:: DATASET ENTRIES ::

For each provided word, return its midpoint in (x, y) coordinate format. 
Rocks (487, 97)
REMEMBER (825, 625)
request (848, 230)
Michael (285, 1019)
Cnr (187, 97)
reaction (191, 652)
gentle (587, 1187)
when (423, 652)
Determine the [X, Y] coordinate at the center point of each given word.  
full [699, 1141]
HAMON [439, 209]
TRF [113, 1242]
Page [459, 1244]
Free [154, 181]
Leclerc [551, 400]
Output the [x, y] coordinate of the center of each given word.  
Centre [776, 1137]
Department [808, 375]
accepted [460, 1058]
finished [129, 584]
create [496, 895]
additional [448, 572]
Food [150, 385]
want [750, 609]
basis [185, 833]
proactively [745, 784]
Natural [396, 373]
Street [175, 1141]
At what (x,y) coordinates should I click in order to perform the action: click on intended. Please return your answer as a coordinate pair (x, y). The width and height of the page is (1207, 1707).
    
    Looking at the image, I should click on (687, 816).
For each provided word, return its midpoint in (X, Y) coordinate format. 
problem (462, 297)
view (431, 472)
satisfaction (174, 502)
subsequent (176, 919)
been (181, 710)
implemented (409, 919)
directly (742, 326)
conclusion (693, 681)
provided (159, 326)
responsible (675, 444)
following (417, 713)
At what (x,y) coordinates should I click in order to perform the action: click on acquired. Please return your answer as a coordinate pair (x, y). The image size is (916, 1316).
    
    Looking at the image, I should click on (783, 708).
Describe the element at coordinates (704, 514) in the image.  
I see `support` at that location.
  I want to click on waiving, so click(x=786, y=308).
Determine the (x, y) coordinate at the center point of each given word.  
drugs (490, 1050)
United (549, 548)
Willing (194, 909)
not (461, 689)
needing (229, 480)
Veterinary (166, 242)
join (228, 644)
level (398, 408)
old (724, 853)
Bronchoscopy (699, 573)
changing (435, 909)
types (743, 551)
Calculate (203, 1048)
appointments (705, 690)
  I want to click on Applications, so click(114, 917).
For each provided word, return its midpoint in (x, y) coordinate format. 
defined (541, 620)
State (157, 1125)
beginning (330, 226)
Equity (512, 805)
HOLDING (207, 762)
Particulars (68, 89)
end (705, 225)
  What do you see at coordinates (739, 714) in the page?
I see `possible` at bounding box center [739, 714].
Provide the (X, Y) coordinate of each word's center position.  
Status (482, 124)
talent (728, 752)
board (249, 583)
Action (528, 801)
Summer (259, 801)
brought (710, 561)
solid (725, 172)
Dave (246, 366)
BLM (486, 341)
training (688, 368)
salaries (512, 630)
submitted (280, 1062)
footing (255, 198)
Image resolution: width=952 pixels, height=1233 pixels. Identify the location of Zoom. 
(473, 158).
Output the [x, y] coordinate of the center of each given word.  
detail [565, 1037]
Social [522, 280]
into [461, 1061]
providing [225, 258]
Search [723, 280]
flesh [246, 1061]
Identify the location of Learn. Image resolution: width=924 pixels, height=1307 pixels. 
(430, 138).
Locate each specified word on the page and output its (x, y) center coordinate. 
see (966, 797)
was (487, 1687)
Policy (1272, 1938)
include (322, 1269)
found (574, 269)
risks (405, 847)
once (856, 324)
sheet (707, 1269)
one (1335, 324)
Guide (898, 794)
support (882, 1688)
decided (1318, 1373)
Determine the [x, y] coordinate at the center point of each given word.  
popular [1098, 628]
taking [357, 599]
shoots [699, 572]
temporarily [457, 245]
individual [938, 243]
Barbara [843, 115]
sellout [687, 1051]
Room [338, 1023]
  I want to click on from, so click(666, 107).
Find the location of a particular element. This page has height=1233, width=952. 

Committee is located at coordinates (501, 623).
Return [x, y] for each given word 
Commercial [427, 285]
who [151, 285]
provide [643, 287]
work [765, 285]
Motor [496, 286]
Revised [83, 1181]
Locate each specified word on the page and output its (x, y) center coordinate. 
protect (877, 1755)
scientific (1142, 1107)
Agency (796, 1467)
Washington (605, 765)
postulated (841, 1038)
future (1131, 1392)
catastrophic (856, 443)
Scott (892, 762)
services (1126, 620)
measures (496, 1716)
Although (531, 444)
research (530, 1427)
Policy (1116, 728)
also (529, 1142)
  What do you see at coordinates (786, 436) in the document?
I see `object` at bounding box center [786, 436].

:::

▶ [WORK TO BE COMPLETED]:
Recast every line of the listing above as a JSON list of strings, one string per line, leaving out blank lines.

▶ [TASK RESULT]:
[
  "For each provided word, return its midpoint in (x, y) coordinate format. ",
  "Rocks (487, 97)",
  "REMEMBER (825, 625)",
  "request (848, 230)",
  "Michael (285, 1019)",
  "Cnr (187, 97)",
  "reaction (191, 652)",
  "gentle (587, 1187)",
  "when (423, 652)",
  "Determine the [X, Y] coordinate at the center point of each given word.  ",
  "full [699, 1141]",
  "HAMON [439, 209]",
  "TRF [113, 1242]",
  "Page [459, 1244]",
  "Free [154, 181]",
  "Leclerc [551, 400]",
  "Output the [x, y] coordinate of the center of each given word.  ",
  "Centre [776, 1137]",
  "Department [808, 375]",
  "accepted [460, 1058]",
  "finished [129, 584]",
  "create [496, 895]",
  "additional [448, 572]",
  "Food [150, 385]",
  "want [750, 609]",
  "basis [185, 833]",
  "proactively [745, 784]",
  "Natural [396, 373]",
  "Street [175, 1141]",
  "At what (x,y) coordinates should I click in order to perform the action: click on intended. Please return your answer as a coordinate pair (x, y). The width and height of the page is (1207, 1707).",
  "    Looking at the image, I should click on (687, 816).",
  "For each provided word, return its midpoint in (X, Y) coordinate format. ",
  "problem (462, 297)",
  "view (431, 472)",
  "satisfaction (174, 502)",
  "subsequent (176, 919)",
  "been (181, 710)",
  "implemented (409, 919)",
  "directly (742, 326)",
  "conclusion (693, 681)",
  "provided (159, 326)",
  "responsible (675, 444)",
  "following (417, 713)",
  "At what (x,y) coordinates should I click in order to perform the action: click on acquired. Please return your answer as a coordinate pair (x, y). The image size is (916, 1316).",
  "    Looking at the image, I should click on (783, 708).",
  "Describe the element at coordinates (704, 514) in the image.  ",
  "I see `support` at that location.",
  "  I want to click on waiving, so click(x=786, y=308).",
  "Determine the (x, y) coordinate at the center point of each given word.  ",
  "drugs (490, 1050)",
  "United (549, 548)",
  "Willing (194, 909)",
  "not (461, 689)",
  "needing (229, 480)",
  "Veterinary (166, 242)",
  "join (228, 644)",
  "level (398, 408)",
  "old (724, 853)",
  "Bronchoscopy (699, 573)",
  "changing (435, 909)",
  "types (743, 551)",
  "Calculate (203, 1048)",
  "appointments (705, 690)",
  "  I want to click on Applications, so click(114, 917).",
  "For each provided word, return its midpoint in (x, y) coordinate format. ",
  "defined (541, 620)",
  "State (157, 1125)",
  "beginning (330, 226)",
  "Equity (512, 805)",
  "HOLDING (207, 762)",
  "Particulars (68, 89)",
  "end (705, 225)",
  "  What do you see at coordinates (739, 714) in the page?",
  "I see `possible` at bounding box center [739, 714].",
  "Provide the (X, Y) coordinate of each word's center position.  ",
  "Status (482, 124)",
  "talent (728, 752)",
  "board (249, 583)",
  "Action (528, 801)",
  "Summer (259, 801)",
  "brought (710, 561)",
  "solid (725, 172)",
  "Dave (246, 366)",
  "BLM (486, 341)",
  "training (688, 368)",
  "salaries (512, 630)",
  "submitted (280, 1062)",
  "footing (255, 198)",
  "Image resolution: width=952 pixels, height=1233 pixels. Identify the location of Zoom. ",
  "(473, 158).",
  "Output the [x, y] coordinate of the center of each given word.  ",
  "detail [565, 1037]",
  "Social [522, 280]",
  "into [461, 1061]",
  "providing [225, 258]",
  "Search [723, 280]",
  "flesh [246, 1061]",
  "Identify the location of Learn. Image resolution: width=924 pixels, height=1307 pixels. ",
  "(430, 138).",
  "Locate each specified word on the page and output its (x, y) center coordinate. ",
  "see (966, 797)",
  "was (487, 1687)",
  "Policy (1272, 1938)",
  "include (322, 1269)",
  "found (574, 269)",
  "risks (405, 847)",
  "once (856, 324)",
  "sheet (707, 1269)",
  "one (1335, 324)",
  "Guide (898, 794)",
  "support (882, 1688)",
  "decided (1318, 1373)",
  "Determine the [x, y] coordinate at the center point of each given word.  ",
  "popular [1098, 628]",
  "taking [357, 599]",
  "shoots [699, 572]",
  "temporarily [457, 245]",
  "individual [938, 243]",
  "Barbara [843, 115]",
  "sellout [687, 1051]",
  "Room [338, 1023]",
  "  I want to click on from, so click(666, 107).",
  "Find the location of a particular element. This page has height=1233, width=952. ",
  "Committee is located at coordinates (501, 623).",
  "Return [x, y] for each given word ",
  "Commercial [427, 285]",
  "who [151, 285]",
  "provide [643, 287]",
  "work [765, 285]",
  "Motor [496, 286]",
  "Revised [83, 1181]",
  "Locate each specified word on the page and output its (x, y) center coordinate. ",
  "protect (877, 1755)",
  "scientific (1142, 1107)",
  "Agency (796, 1467)",
  "Washington (605, 765)",
  "postulated (841, 1038)",
  "future (1131, 1392)",
  "catastrophic (856, 443)",
  "Scott (892, 762)",
  "services (1126, 620)",
  "measures (496, 1716)",
  "Although (531, 444)",
  "research (530, 1427)",
  "Policy (1116, 728)",
  "also (529, 1142)",
  "  What do you see at coordinates (786, 436) in the document?",
  "I see `object` at bounding box center [786, 436]."
]